先週はオークスのトライアルレース、フローラSがありました。
桜花賞組は間隔が短過ぎるため不出走、これといって目立つ馬は見当たらず、どの馬も一長一短という感じ。上位人気馬でさえ安定した成績とは言いがたく、難しい一戦でした。
しかしレースが終わってみれば1、2番人気馬のワンツー決着。ファンの皆様はさすがです。
見事1番人気に応えてオークスへの切符を手にした優勝馬ミッドサマーフェア
前走、君子蘭賞での強烈な末脚を使った差し切り勝ちが印象的ですが、今回は鞍上の蛯名騎手が流れを読んでのものか、先行集団の直後につけ、いつでも動ける位置取りでした。

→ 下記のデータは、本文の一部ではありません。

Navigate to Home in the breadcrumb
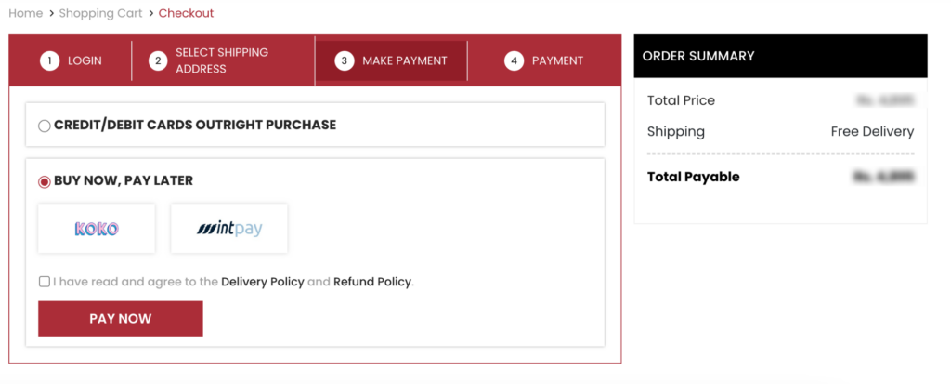The image size is (951, 384). 26,13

それが正解でしたね。流れは前半1000m通過が62.1秒と開幕週の重賞レースとしては遅いペースで進んだために瞬発力勝負になったこのレースでは、ミッドサマーフェアの決め脚が勝っていました。この末脚はとても強い武器になります。
オークスでは桜花賞上位と対戦しますが、センスが良いこの馬が今回のような走りをすれば、強敵相手でもひけはとらないと思います。

2番人気で2着のアイスフォーリスはスタート後2番手につけて流れは向いていました。多分、騎乗していた松岡騎手も自信を持ってレースを進めていたでしょう。勝ち馬とは唯一、決め手の差が出てしまったように感じます。これで(1.4.0.2)と連対率は高いものの、惜しい2着が多くまだ1勝の同馬。オークスでも流れ次第で好走するとは思いますが、やはりもうワンパンチあれば最高です。

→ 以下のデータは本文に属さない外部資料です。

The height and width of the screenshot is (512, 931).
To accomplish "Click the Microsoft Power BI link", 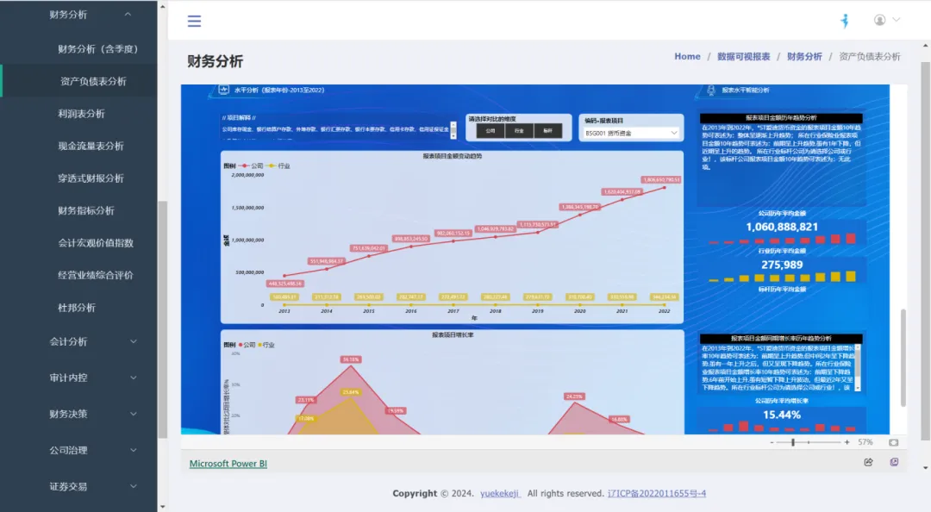I will 228,464.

京都競馬場ではマイラーズCが行われ、3番人気シルポートが昨年の同レース以来1年ぶりの勝利、連覇を果たしました。この馬の持ち味であるいつもどおりの軽快な逃げで得意な形に持ち込むと、後は楽々と逃げ切り勝ち。
どの騎手も、この馬が逃げることはもちろんわかっています。ただ、そのまま逃げ切って勝つとは限らないので、シルポートの直後につけるなどという作戦はまず実行しませんね。

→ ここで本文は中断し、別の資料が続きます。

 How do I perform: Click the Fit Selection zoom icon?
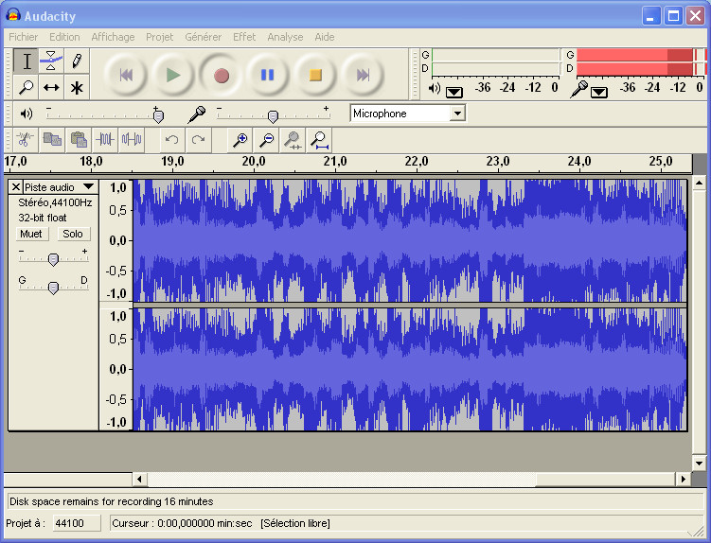[293, 140]
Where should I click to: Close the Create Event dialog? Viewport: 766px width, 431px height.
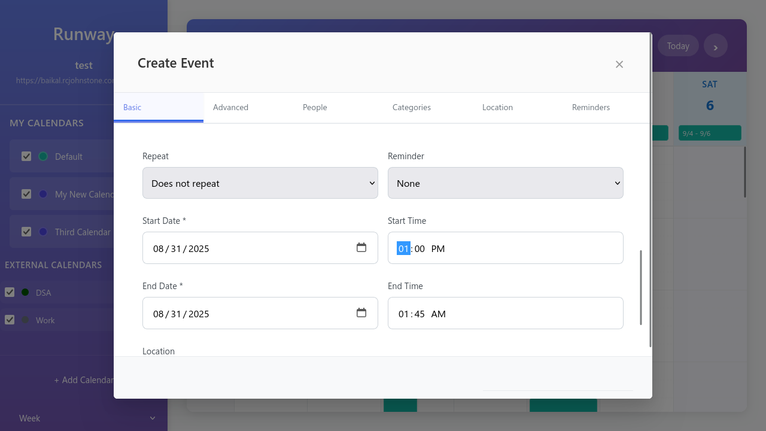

騎手は、相手を負かすというよりも「自分の馬が勝てるように」「自分の馬にマイナスになる恐れのある騎乗はしないように」「自分の馬にとってベストな競馬」を心がけてレースに臨んでいるからです。
逃げ切られてしまうかもという疑心・恐怖にとらわれて自分の馬の脚を無理に使えば、最後は共倒れになって結局は切れのある脚を持つ差し馬にやられてしまうことは多々あります。リスクの大きさを考えると、よほど勝算があるか又は流れを読み目標をシルポートに切り換えたのならば別ですが、わざわざ逃げ馬を潰しに動くことはしないのが普通です。
騎手の迷いや不安は手綱を通して馬に伝わるため決して良い結果は得られませんから、逃げ切られたら仕方ないと割り切り、自信を持って自分の競馬に徹することになります。
その結果、最も「自分の競馬」に持ち込みハマったのがシルポート。どうもGⅠになると目立たなくなってしまいがちですが、安田記念でも自分らしい競馬で見せてほしいと思います。